Atitudes altaneiras ou receios de que o Brasil pretenda o domínio na língua (um VOLP brasileiro intencionalmente generalizado reduz Portugal a uma influência mínima na língua) implicam o risco de o acordo não avançar mesmo em Portugal. E teríamos mais uma vez um (des)acordo, como em 1931, em 1945, etc., não obstante tanto trabalho generoso de aproximação.
6. Penso, por isso, que para evitar novo fracasso, não se deve, de maneira nenhuma, propor que o acordo entre já em vigor em Portugal, mas só quando houver um Vocabulário Ortográfico da Língua Portuguesa para Português Europeu, actualizado segundo o novo AO. Isto para que fiquemos tranquilos de que as nossas variantes serão bem defendidas e incluídas num Dicionário Comum da Língua Portuguesa. De tenaz defensor do novo AO, passei a ser um tenaz opositor enquanto não houver esse nosso vocabulário.

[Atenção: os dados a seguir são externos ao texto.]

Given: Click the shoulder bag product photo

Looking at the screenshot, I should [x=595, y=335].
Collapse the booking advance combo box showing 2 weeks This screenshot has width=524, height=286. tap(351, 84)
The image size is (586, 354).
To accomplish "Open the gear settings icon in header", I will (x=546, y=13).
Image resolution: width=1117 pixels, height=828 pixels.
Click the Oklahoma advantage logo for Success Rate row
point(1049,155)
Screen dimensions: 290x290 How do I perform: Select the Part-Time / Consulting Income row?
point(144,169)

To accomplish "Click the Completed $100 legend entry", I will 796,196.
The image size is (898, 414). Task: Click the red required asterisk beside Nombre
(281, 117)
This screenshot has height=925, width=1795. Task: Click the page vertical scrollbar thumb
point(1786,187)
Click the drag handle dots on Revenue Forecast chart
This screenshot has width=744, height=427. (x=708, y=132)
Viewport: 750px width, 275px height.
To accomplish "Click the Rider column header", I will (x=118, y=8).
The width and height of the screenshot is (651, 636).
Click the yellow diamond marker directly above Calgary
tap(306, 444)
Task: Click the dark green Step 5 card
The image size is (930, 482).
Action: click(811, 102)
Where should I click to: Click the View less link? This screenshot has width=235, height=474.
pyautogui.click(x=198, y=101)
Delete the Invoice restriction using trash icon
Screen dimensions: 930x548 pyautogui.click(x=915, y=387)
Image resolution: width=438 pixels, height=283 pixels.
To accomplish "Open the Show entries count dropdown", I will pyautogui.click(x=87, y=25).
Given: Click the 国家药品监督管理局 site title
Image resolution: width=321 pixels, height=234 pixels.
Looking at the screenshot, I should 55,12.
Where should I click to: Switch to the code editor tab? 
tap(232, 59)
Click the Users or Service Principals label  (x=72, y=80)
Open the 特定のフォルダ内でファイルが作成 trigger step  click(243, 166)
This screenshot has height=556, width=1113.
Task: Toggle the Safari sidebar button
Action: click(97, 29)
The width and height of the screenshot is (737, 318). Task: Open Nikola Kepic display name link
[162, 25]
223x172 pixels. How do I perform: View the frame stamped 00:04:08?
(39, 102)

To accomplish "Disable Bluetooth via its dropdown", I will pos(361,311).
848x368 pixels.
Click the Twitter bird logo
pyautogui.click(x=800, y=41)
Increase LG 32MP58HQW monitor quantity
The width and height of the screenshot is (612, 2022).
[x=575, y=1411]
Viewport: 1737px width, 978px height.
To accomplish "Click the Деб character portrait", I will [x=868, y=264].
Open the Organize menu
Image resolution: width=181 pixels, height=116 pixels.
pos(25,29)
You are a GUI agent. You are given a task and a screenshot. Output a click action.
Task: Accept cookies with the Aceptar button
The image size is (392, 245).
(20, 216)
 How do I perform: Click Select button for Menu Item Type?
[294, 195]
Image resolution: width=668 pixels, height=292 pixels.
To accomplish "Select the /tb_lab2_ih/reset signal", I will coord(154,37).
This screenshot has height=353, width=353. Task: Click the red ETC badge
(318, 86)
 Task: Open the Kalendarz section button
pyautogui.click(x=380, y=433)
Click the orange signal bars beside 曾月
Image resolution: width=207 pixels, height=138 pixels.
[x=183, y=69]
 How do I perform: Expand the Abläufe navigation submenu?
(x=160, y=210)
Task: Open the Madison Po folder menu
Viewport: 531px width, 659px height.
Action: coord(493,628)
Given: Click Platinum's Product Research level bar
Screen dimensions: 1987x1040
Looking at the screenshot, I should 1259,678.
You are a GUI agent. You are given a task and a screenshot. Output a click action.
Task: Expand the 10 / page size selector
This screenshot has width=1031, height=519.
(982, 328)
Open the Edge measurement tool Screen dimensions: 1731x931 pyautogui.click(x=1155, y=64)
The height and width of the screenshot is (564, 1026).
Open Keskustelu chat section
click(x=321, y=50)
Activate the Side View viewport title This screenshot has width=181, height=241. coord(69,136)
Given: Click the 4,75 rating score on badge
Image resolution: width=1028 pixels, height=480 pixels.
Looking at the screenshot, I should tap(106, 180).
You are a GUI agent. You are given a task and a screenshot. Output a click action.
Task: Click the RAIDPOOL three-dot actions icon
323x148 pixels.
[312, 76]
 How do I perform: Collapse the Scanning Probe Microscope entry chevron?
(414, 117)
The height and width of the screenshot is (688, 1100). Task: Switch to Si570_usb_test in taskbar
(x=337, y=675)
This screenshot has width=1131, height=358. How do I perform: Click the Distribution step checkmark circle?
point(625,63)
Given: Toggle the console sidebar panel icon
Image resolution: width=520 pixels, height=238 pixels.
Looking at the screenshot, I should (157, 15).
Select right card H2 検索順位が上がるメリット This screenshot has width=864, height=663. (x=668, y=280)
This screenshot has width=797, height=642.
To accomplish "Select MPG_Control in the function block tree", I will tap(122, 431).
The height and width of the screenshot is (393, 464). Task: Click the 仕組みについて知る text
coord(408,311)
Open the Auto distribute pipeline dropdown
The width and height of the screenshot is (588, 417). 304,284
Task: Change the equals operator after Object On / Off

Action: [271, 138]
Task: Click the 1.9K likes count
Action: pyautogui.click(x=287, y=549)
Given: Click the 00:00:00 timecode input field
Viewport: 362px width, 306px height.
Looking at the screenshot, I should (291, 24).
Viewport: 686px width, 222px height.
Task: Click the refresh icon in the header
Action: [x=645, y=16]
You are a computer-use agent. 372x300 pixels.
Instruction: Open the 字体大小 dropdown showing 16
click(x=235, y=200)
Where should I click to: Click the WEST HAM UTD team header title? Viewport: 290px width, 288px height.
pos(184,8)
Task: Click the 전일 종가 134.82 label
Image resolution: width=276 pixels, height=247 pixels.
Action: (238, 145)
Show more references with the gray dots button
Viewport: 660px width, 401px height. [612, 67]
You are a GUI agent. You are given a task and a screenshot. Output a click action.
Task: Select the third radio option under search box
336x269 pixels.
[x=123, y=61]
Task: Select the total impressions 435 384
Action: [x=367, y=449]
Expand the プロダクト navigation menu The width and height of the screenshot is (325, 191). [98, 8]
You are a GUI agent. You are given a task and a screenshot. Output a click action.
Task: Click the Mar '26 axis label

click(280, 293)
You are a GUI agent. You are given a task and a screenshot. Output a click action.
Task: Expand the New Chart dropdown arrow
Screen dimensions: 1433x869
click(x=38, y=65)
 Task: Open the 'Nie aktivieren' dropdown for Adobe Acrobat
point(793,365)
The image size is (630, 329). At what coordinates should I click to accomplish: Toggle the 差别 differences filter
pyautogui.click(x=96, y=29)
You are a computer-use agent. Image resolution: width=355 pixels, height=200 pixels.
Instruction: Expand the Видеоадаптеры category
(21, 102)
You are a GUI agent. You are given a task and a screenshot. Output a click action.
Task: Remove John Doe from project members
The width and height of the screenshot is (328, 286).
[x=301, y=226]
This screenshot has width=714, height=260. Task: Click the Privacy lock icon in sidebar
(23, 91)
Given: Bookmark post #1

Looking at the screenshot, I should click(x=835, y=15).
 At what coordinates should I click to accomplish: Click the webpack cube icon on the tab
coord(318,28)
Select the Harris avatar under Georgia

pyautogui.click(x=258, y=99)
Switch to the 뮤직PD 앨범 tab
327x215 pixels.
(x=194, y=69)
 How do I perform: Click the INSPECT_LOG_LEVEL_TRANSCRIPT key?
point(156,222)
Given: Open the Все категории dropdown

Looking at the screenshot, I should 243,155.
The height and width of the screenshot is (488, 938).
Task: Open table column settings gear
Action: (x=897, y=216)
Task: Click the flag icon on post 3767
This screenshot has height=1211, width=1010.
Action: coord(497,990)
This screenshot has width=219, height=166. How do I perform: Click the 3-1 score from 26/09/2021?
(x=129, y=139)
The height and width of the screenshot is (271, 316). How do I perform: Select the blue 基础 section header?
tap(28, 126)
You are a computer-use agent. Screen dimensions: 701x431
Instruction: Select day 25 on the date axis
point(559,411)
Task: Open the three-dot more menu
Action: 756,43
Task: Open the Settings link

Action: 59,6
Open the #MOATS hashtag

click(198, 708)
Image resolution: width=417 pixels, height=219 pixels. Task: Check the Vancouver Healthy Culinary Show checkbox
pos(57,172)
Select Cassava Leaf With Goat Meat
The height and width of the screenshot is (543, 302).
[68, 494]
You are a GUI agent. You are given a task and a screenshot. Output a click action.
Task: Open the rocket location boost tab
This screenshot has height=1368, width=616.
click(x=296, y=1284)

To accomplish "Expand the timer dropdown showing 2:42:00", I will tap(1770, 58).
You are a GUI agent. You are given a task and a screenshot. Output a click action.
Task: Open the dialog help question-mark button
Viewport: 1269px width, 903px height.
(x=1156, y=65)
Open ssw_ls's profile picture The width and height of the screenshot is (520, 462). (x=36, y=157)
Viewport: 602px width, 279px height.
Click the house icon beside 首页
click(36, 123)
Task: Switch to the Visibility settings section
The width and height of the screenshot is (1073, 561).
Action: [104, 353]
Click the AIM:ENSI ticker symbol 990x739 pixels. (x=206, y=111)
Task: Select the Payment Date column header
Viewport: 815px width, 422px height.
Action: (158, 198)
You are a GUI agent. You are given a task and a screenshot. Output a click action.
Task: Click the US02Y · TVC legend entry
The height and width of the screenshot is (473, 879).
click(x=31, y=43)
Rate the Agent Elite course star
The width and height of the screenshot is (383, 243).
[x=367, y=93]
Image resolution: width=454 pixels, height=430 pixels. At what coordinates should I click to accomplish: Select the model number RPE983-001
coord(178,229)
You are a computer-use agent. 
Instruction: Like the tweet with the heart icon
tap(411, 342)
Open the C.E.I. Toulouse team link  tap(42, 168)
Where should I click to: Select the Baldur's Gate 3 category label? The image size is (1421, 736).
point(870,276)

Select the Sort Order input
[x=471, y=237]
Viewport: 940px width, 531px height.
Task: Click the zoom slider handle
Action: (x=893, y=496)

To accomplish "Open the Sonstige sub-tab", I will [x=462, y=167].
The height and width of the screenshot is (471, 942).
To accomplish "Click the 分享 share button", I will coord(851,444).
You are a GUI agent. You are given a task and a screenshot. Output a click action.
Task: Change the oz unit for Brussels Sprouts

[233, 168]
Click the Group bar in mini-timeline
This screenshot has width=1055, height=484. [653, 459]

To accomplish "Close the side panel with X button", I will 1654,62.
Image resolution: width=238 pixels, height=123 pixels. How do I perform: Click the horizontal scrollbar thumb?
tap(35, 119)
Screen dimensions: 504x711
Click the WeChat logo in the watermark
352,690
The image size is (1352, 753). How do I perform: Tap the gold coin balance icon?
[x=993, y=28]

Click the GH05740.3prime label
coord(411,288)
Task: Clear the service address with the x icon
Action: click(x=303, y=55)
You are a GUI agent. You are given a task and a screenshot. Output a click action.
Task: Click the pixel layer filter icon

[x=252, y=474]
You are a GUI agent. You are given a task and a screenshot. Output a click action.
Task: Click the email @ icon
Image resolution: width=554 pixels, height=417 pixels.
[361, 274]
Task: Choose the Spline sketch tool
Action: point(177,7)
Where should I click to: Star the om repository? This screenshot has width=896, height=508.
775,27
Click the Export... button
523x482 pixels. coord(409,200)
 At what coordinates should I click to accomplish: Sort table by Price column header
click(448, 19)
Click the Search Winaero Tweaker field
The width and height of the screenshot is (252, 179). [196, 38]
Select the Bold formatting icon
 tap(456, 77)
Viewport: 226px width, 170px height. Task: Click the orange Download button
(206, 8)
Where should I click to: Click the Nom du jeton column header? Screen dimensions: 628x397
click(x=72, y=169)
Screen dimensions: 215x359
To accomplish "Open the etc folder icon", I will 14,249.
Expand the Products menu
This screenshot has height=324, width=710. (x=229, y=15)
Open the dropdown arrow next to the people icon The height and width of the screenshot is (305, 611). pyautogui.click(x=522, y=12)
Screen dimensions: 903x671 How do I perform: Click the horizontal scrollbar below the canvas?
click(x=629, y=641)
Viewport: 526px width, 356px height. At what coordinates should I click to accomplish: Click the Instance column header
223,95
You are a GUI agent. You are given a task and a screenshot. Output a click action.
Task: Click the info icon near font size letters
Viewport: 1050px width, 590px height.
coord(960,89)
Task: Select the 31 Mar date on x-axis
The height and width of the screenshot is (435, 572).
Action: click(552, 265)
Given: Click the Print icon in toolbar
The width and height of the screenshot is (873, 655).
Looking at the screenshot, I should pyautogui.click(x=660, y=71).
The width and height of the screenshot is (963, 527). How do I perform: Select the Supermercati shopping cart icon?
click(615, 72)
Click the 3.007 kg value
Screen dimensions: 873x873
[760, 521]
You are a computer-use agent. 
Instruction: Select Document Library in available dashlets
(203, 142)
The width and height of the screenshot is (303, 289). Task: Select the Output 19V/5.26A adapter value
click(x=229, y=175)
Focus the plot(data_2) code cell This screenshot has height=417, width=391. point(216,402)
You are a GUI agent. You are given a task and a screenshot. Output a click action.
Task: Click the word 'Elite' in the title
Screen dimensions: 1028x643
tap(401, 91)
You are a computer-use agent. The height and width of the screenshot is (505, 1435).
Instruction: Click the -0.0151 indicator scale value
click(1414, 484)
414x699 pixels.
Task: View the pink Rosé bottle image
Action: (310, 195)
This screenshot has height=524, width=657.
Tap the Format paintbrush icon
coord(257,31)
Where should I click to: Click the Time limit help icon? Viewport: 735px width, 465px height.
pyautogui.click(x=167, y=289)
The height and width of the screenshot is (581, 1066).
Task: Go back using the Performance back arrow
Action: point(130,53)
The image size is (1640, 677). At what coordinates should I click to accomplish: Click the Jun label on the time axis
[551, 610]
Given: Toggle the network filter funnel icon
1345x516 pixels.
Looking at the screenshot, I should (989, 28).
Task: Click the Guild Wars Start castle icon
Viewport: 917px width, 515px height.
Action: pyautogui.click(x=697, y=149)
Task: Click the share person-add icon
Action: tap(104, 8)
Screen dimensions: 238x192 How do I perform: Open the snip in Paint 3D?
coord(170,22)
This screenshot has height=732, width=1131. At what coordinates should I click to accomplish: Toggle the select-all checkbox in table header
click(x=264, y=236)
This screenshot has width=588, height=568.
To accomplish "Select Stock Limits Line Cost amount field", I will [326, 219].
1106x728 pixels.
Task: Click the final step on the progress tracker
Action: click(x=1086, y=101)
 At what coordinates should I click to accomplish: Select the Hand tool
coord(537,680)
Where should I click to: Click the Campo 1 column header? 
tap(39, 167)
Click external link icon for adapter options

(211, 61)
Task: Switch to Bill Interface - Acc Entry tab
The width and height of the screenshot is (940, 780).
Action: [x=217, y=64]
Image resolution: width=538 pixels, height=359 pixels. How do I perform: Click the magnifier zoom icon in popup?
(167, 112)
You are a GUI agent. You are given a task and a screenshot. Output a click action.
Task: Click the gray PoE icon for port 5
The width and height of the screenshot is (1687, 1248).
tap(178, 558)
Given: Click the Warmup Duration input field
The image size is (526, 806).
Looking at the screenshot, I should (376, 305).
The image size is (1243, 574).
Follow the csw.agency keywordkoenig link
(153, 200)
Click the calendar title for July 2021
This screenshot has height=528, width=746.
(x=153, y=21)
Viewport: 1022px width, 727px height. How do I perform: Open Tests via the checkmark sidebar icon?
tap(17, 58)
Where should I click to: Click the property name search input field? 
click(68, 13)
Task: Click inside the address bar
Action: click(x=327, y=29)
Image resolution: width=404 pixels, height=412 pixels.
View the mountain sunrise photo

7. Não posso responsabilizar exclusivamente a nossa Academia das Ciências de Lisboa por este estado de coisas. Os governantes brasileiros respeitam e investem seriamente na comum língua; Portugal não faz nada equivalente; esta é que é a verdade. Mas a indiferença dos meus governantes por um dos símbolos nacionais não me obriga a deixar de estimar a história da minha língua e a defender as soluções preferenciais do meu país.